Stated goal:
Reproduce verbatim the lines beginning at the line that contains "You are a computer-use" and ending with the line that contains "point(547,731)", both included. Leave out the pictures.

== Listing ==

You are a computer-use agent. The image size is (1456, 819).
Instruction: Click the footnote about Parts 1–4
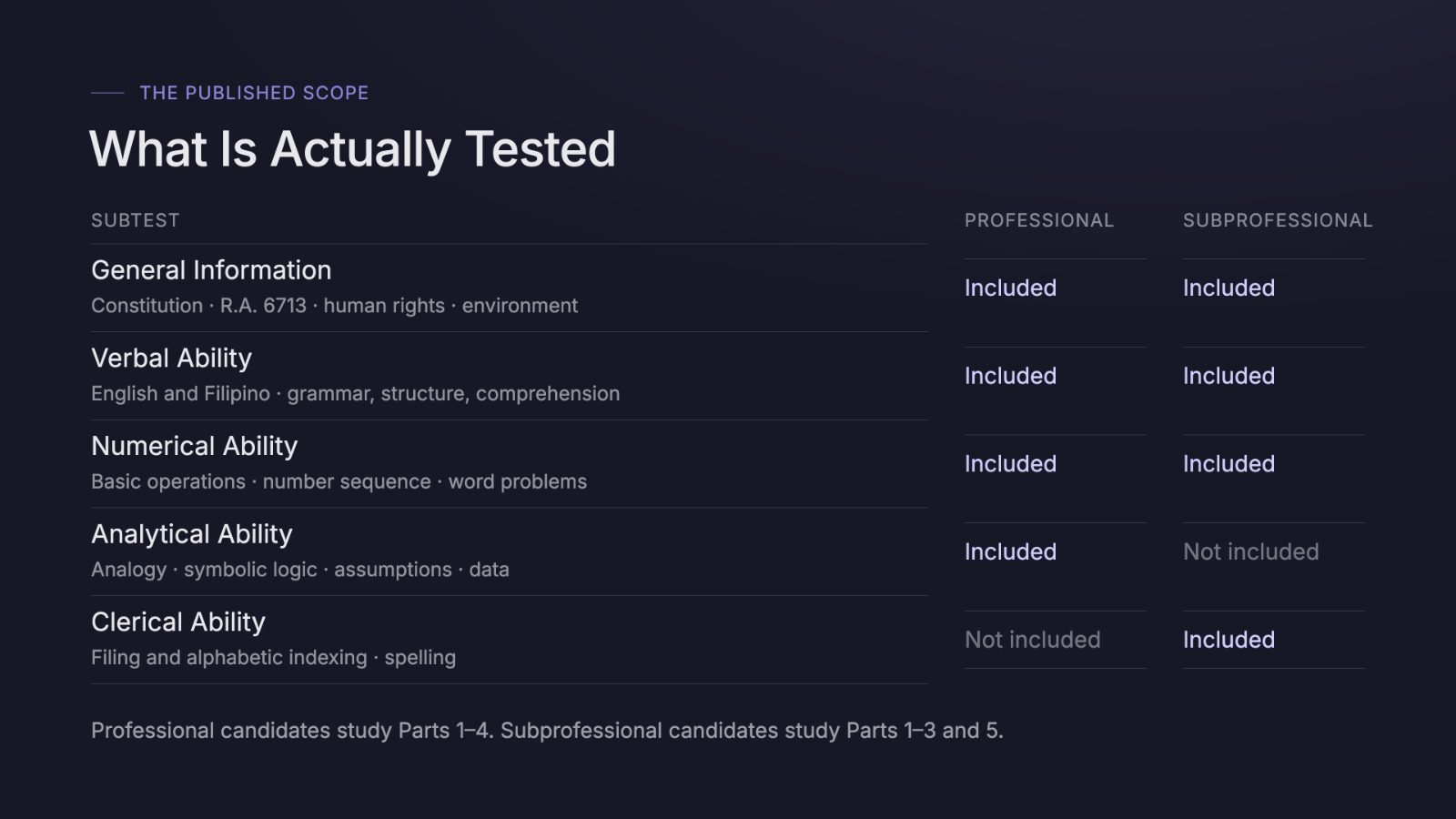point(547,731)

===
== Listing ==

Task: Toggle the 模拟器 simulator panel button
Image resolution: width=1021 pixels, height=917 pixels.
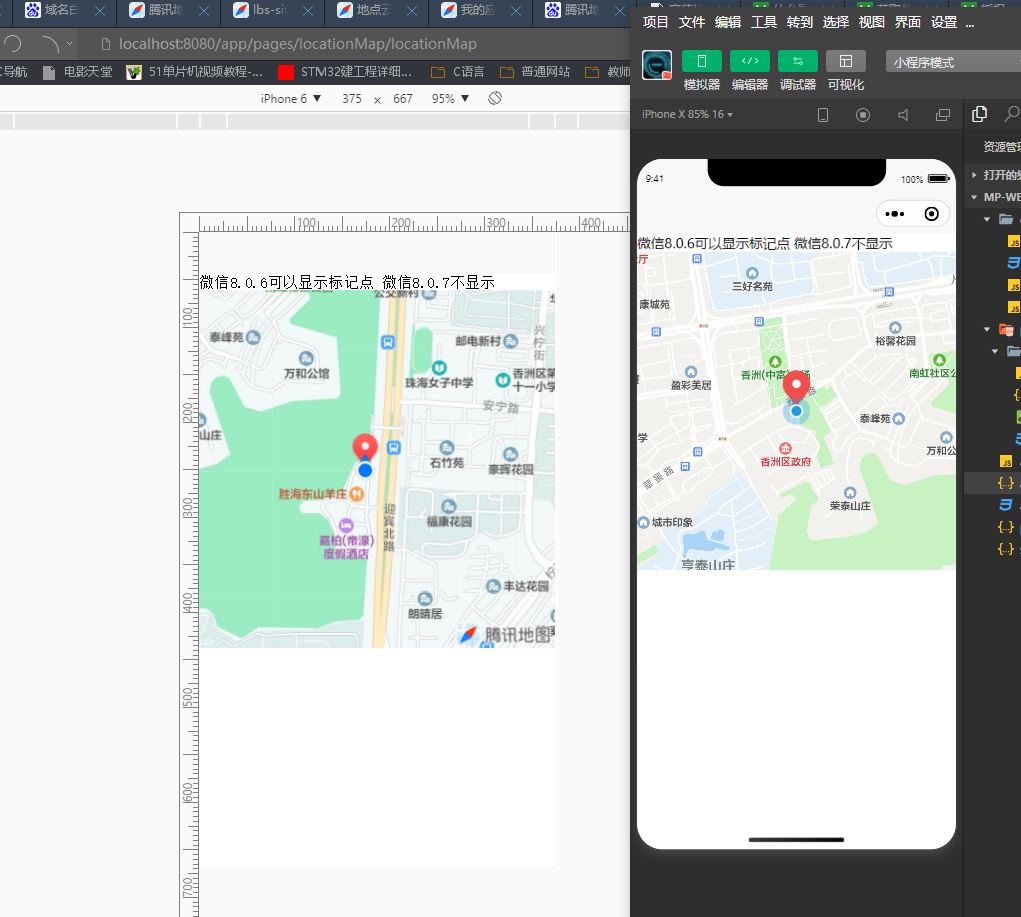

===
== Listing ==

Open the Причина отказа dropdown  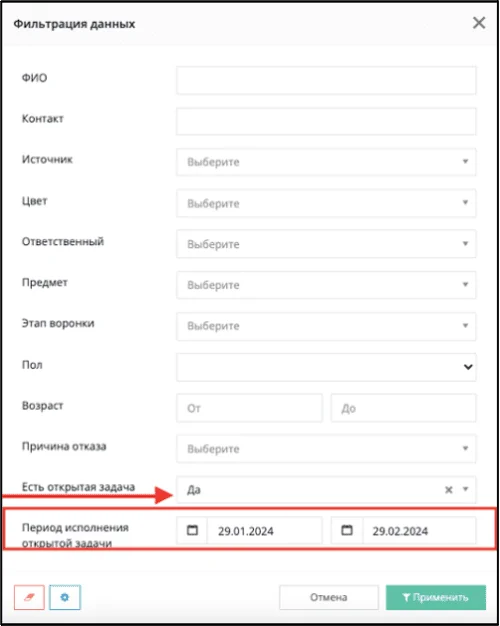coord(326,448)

===

The solution:
You are a computer-use agent. The image size is (1456, 819).
Instruction: Click the footnote about Parts 1–4
point(547,731)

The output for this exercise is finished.